In doing so, they hope to demonstrate various points, such as that
the targeted government(s) cannot protect its (their) own citizens,
or that by assassinating a specific victim they can teach the
general public a lesson about espousing viewpoints or policies
antithetical to their own. For example, by assassinating Egyptian
President Anwar Sadat on October 6, 1981, a year after his historic
trip to Jerusalem, the al-Jihad terrorists hoped to convey to the
world, and especially to Muslims, the error that he represented.
This tactic
is not new. Beginning in 48 A.D., a Jewish sect called the Zealots
carried out terrorist campaigns to force insurrection against the
Romans in Judea. These campaigns included the use of assassins (sicarii,
or dagger-men), who would infiltrate Roman-controlled cities and
stab Jewish collaborators or Roman legionnaires with a sica
(dagger), kidnap members of the Staff of the Temple Guard to hold
for ransom, or use poison on a large scale. The Zealots'
justification for their killing of other Jews was that these
killings demonstrated the consequences of the immorality of
collaborating with the Roman invaders, and that the Romans could not
protect their Jewish collaborators.
Definitions
of terrorism vary widely and are usually inadequate. Even terrorism
researchers often neglect to define the term other than by citing
the basic U.S. Department of State (1998) definition of terrorism as
"premeditated, politically motivated violence perpetrated against
noncombatant targets by subnational groups or clandestine agents,
usually intended to influence an audience." Although an act of
violence that is generally regarded in the United States as an act
of terrorism may not be viewed so in another country, the type of
violence that distinguishes terrorism from other types of violence,
such as ordinary crime or a wartime military action, can still be
defined in terms that might qualify as reasonably objective.
This social
sciences researcher defines a terrorist action as the
calculated use of unexpected, shocking, and unlawful violence
against noncombatants (including, in addition to civilians, off-duty
military and security personnel in peaceful situations) and other
symbolic targets perpetrated by a clandestine member(s) of a
subnational group or a clandestine agent(s) for the psychological
purpose of publicizing a political or religious cause and/or
intimidating or coercing a government(s) or civilian population into
accepting demands on behalf of the cause.
In this
study, the nouns "terrorist" or "terrorists" do not necessarily
refer to everyone within a terrorist organization. Large
organizations, such as the Revolutionary Armed Forces of Colombia (FARC),
the Irish Republic Army (IRA), or the Kurdistan Workers' Party (PKK),
have many members--for example, accountants, cooks, fund-raisers,
logistics specialists, medical doctors, or recruiters--who may play
only a passive support role. We are not particularly concerned here
with the passive support membership of terrorist organizations.
Rather, we
are primarily concerned in this study with the leader(s) of
terrorist groups and the activists or operators who personally carry
out a group's terrorism strategy. The top leaders are of particular
interest because there may be significant differences between them
and terrorist activists or operatives. In contrast to the top
leader(s), the individuals who carry out orders to perpetrate an act
of political violence (which they would not necessarily regard as a
terrorist act) have generally been recruited into the organization.

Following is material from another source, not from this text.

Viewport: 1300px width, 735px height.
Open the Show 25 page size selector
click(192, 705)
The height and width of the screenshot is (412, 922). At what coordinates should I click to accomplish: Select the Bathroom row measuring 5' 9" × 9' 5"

Thus, their motives for joining may be different. New recruits are
often isolated and alienated young people who want to join not only
because they identify with the cause and idolize the group's leader,
but also because they want to belong to a group for a sense of
self-importance and companionship.
The top
leaders of several of the groups profiled in this report can be
subdivided into contractors or freelancers. The distinction actually
highlights an important difference between the old generation of
terrorist leaders and the new breed of international terrorists.
Contractors are those terrorist leaders whose services are hired by
rogue states, or a particular government entity of a rogue regime,
such as an intelligence agency. Notable examples of terrorist
contractors include Abu Nidal, George Habash of the Popular Front
for the Liberation of Palestine (PFLP), and Abu Abbas of the
Palestine Liberation Front (PLF). Freelancers are terrorist leaders
who are completely independent of a state, but who may collude with
a rogue regime on a short-term basis. Prominent examples of
freelancers include Sheikh Omar Abdul Rahman, Ahmed Ramzi Yousef,
and Osama bin Laden. Contractors like Abu Nidal, George Habash, and
Abu Abbas are representative of the old style of high-risk
international terrorism. In the 1990s, rogue states, more mindful of
the consequences of Western diplomatic, economic, military, and
political retaliation were less inclined to risk contracting
terrorist organizations. Instead, freelancers operating
independently of any state carried out many of the most significant
acts of terrorism in the decade.
This study
discusses groups that have been officially designated as terrorist
groups by the U.S. Department of State. A few of the groups on the
official list, however, are guerrilla organizations. These include
the FARC, the LTTE, and the PKK. To be sure, the FARC, the LTTE, and
the PKK engage in terrorism as well as guerrilla warfare, but
categorizing them as terrorist groups and formulating policies to
combat them on that basis would be simplistic and a prescription for
failure. The FARC, for example, has the official status in Colombia
of a political insurgent movement, as a result of a May 1999 accord
between the FARC and the Colombian government. To dismiss a
guerrilla group, especially one like the FARC which has been
fighting for four decades, as only a terrorist group is to
misunderstand its political and sociological context.
It is also
important to keep in mind that perceptions of what constitutes
terrorism will differ from country to country, as well as among
various sectors of a country's population. For example, the
Nicaraguan elite regarded the Sandinista National Liberation Front (FSLN)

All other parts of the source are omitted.